The discovery of the structure of DNA led to the idea that genomes are merely a series of DNA sequences, or genes, that code for proteins. Yet a paradox soon emerged: some relatively simple creatures turned out to have much larger genomes than more complex ones. Why would they need more genes?
What does DNA code for? Genetic traits and proteins. So do simple creatures need larger DNA structures? They don't. It rapidly became clear that in animals and plants, most DNA does not code for proteins. Early in studies of the Genome. 98 per cent of our DNA is of the non-coding variety. But even back in the 1970s it was obvious that not all non-coding DNA is junk. There is a certain kind of regulatory DNA. Certain sequences for which certain proteins bind can boost or block the expression of genes nearby. Such DNA is important.
This feature has been discovered over the years. Tiny bits of non-coding DNA have turned out to have a regulatory role or some other function. It was believed until recently that such sequences were only a small-part of non-coding DNA. Only in the past decade, as the genomes of more and more species have been sequenced and compared, has the bigger picture begun to emerge.
Conservation of Genes
Even though it is 450 million years since the ancestors of pufferfish and humans parted ways, everyone expected that we would still share many of the same genes - as proved to be the case. Most of the protein-coding DNA in different vertebrates is very similar or "conserved". The surprise was that even more of the non-coding DNA is conserved, too. Why did this occur?
DNA is constantly mutating due to copying mistakes and damage from chemicals and radiation. Specific sequences will be conserved only if natural selection weeds out any offspring with changes in these sequences. This will happen only if the changes are harmful, so researchers are convinced that all the conserved non-coding DNA must do something important. Why else would evolution hang on to it?
Those regions really challenge our understanding of biology. Biologists trying to find out what conserved non-coding DNA does, so scientists recently added extra copies of some of these sequences to mice. It's like taking a few extra pages and stapling them into a book.
Copies of the "ultra-conserved" sequences that are almost exactly the same, base for base, in the mouse, rat and human. Nearly half of the sequences the team tested boosted gene expression in specific tissues, especially genes involved in nervous system development, the team reported last year.

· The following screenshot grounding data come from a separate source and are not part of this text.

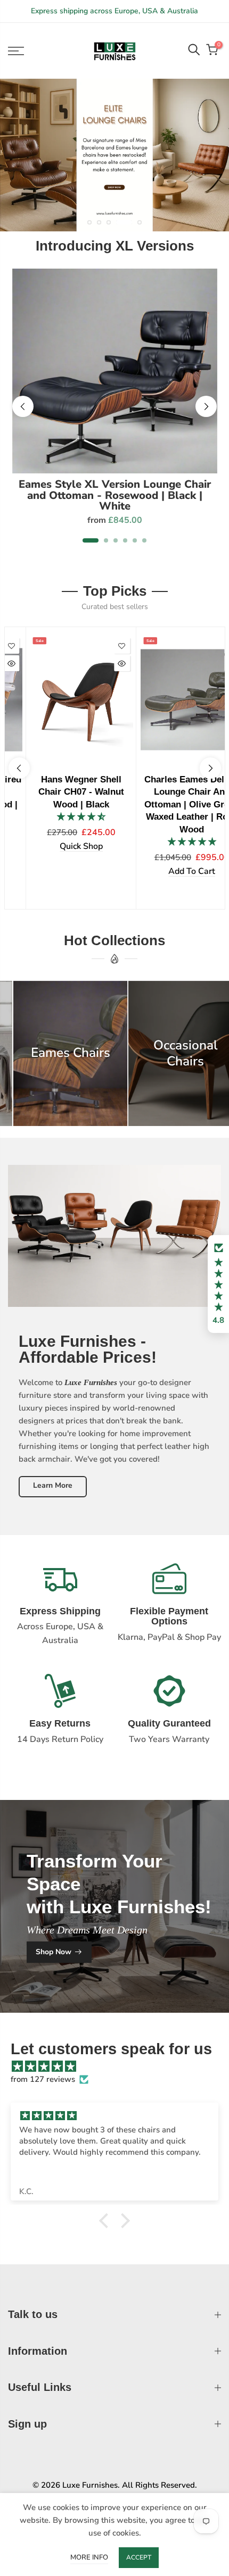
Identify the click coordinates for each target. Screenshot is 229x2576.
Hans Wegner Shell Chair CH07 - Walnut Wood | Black (59, 791)
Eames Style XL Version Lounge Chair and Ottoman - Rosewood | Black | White (115, 495)
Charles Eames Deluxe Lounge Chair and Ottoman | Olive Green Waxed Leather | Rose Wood (169, 804)
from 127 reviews (43, 2079)
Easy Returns (60, 1723)
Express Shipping (60, 1611)
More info (89, 2557)
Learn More (52, 1485)
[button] (218, 1284)
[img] (120, 2066)
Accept (138, 2557)
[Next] (206, 406)
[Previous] (23, 406)
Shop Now (53, 1952)
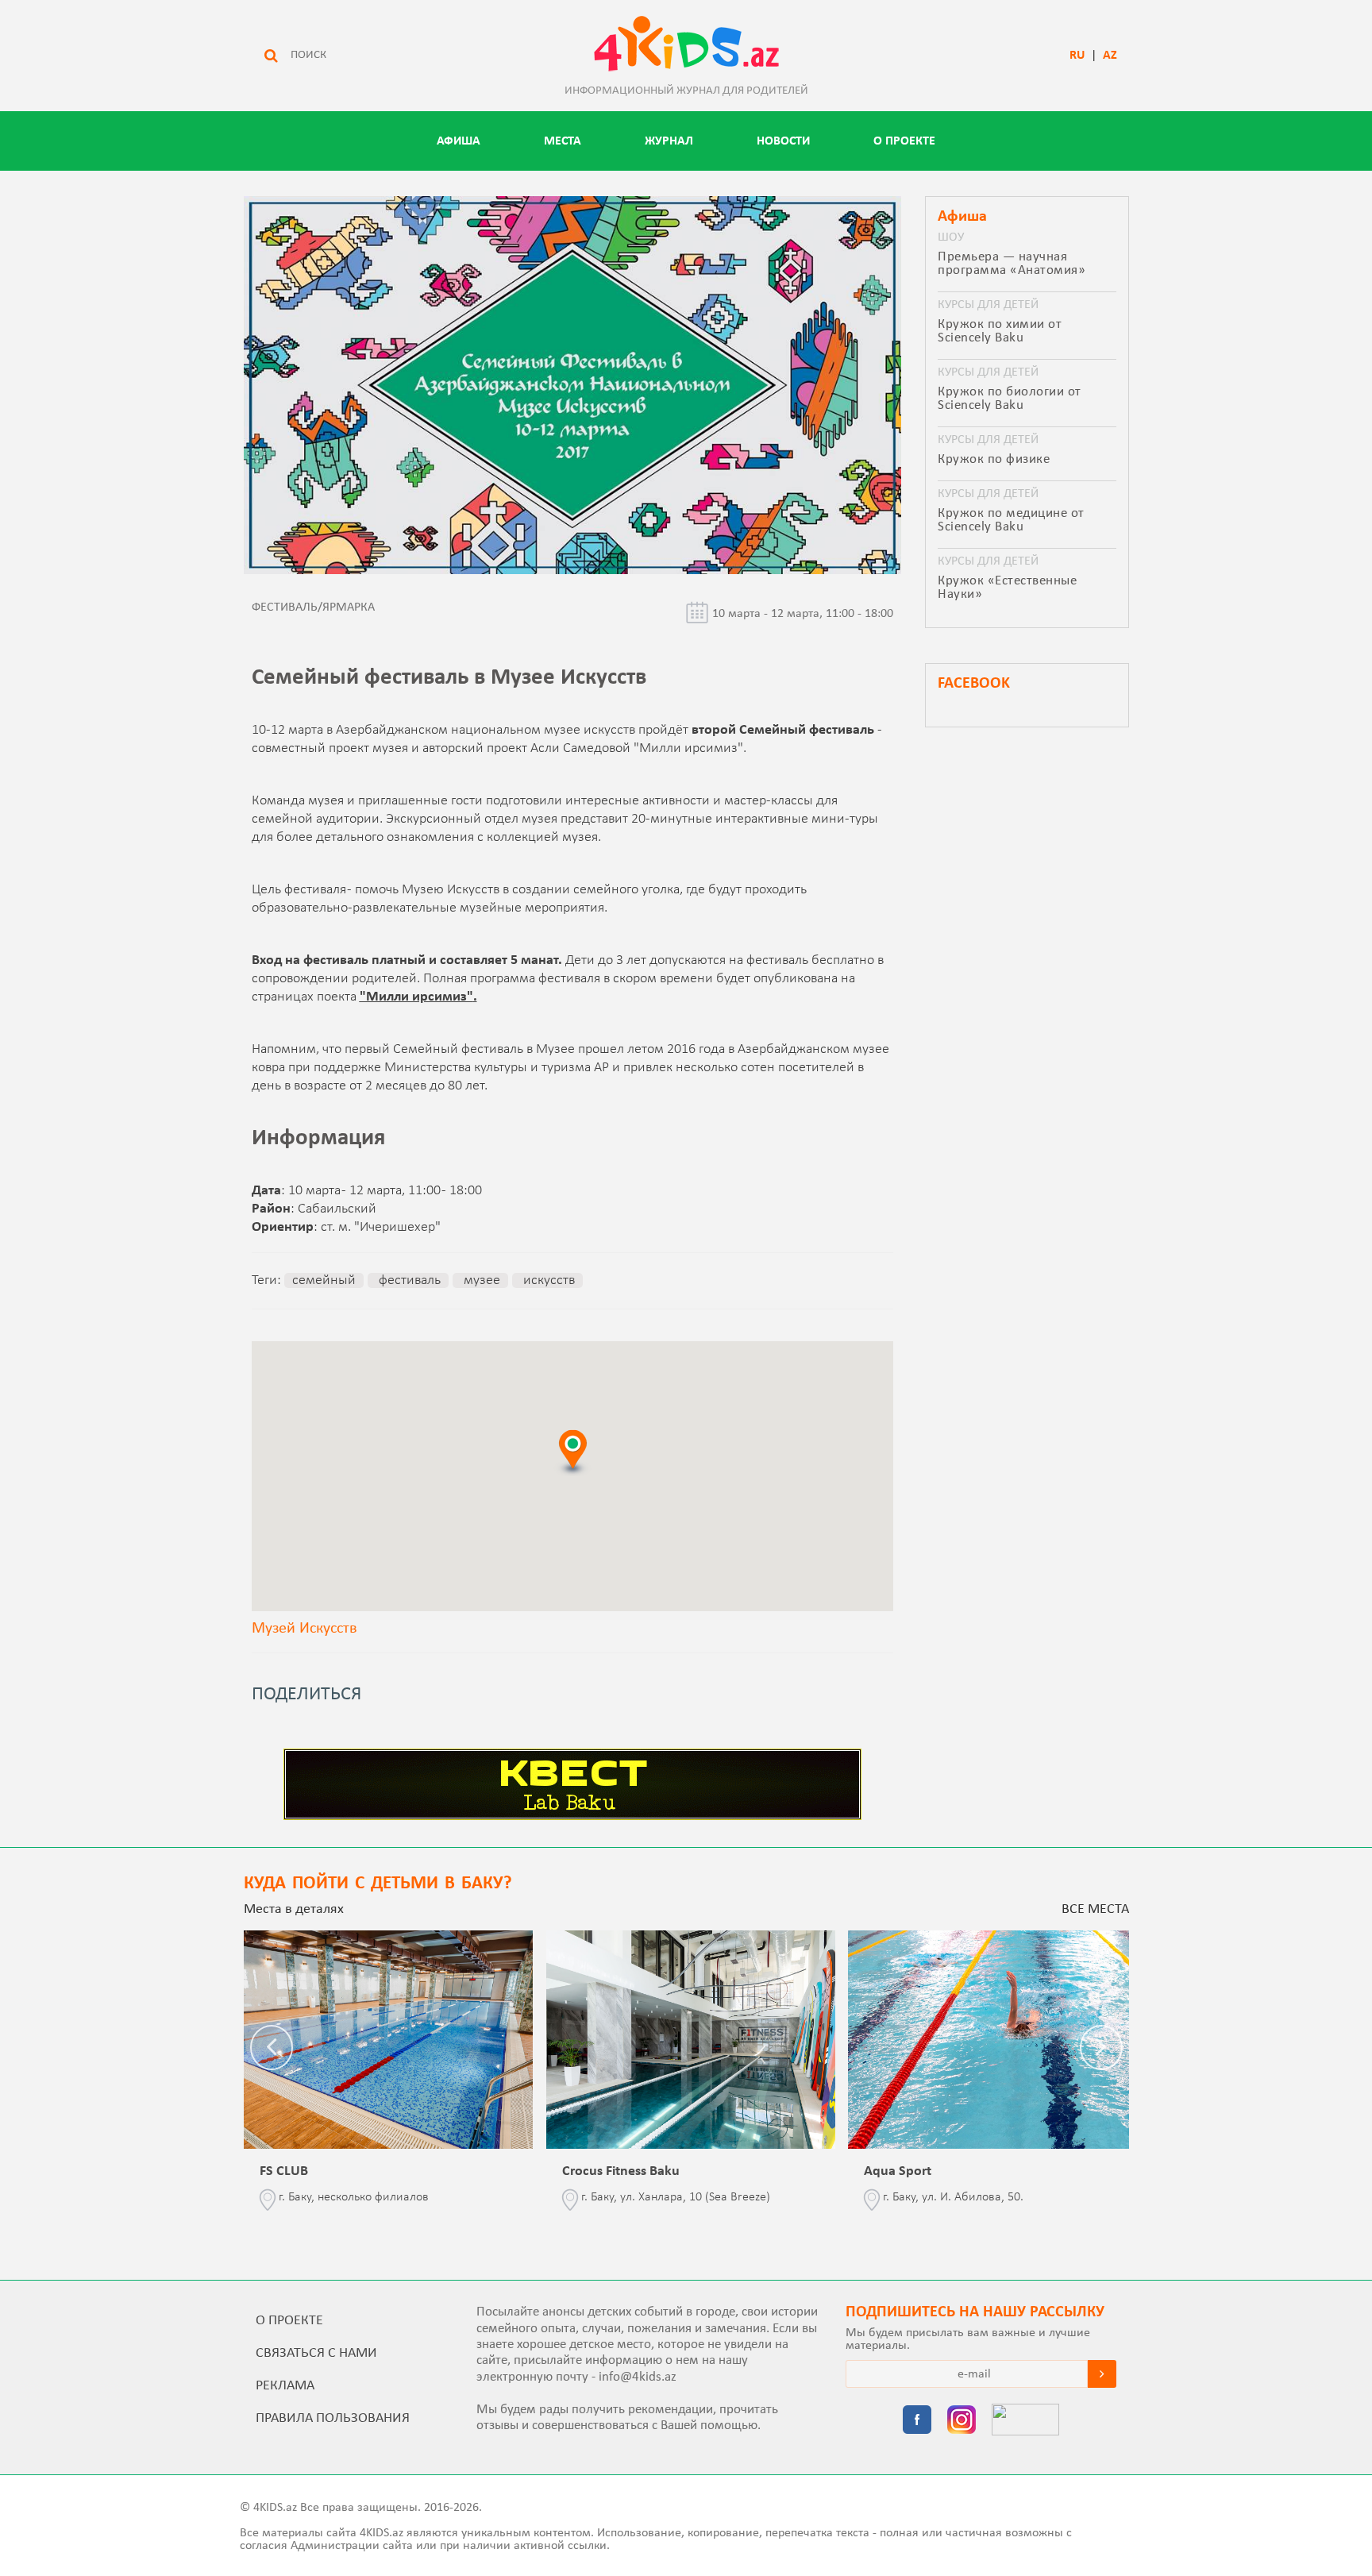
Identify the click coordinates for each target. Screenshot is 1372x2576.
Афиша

This suggests that much of the conserved non-coding DNA is needed to make a brain cell, say, different from a skin cell. However, conserved DNA still accounts for only a tiny proportion of the genome. Even counting the 1.2 per cent of coding DNA, the human sequences found in other mammals add up to just 5 per cent. What's the other 95 per cent for?
One possibility is that some of the DNA whose sequence is not conserved might be conserved in a different sense. Regulatory sequences are essentially binding sites for proteins, so what matters is their three-dimensional structure. And while the conventional view is that the 3D structure of DNA is closely related to its sequence, scientists have found evidence that some regulatory regions share similar structures even though their sequences are different. Looked at this way, the total amount of conserved DNA could be much higher.
The RNA transcription factor
Another line of evidence suggesting that some non-conserved DNA has a function comes from looking at which DNA sequences get transcribed into RNA. It used to be thought that, with a few exceptions, most RNAs were produced as the first step in making proteins.
Protein-coding genes contain vast stretches of non-coding DNA called introns, which make up a quarter of our genome. These introns are transcribed into RNA but immediately edited out of the "raw" RNA. The resulting "processed" RNAs represent just 2 per cent of the genome.
A few years ago, however, scientists showed that far more than 2 per cent of the genome gets transcribed into RNA. The latest estimates are that 85 to 97 per cent of the entire genome is transcribed into raw RNA, resulting in processed RNAs representing 18 per cent of the genome.
Clearly, most of this RNA is non-coding, or ncRNA. So what is it for? While some of the very small ncRNAs have a big role in the control of gene expression most ncRNA remains mysterious.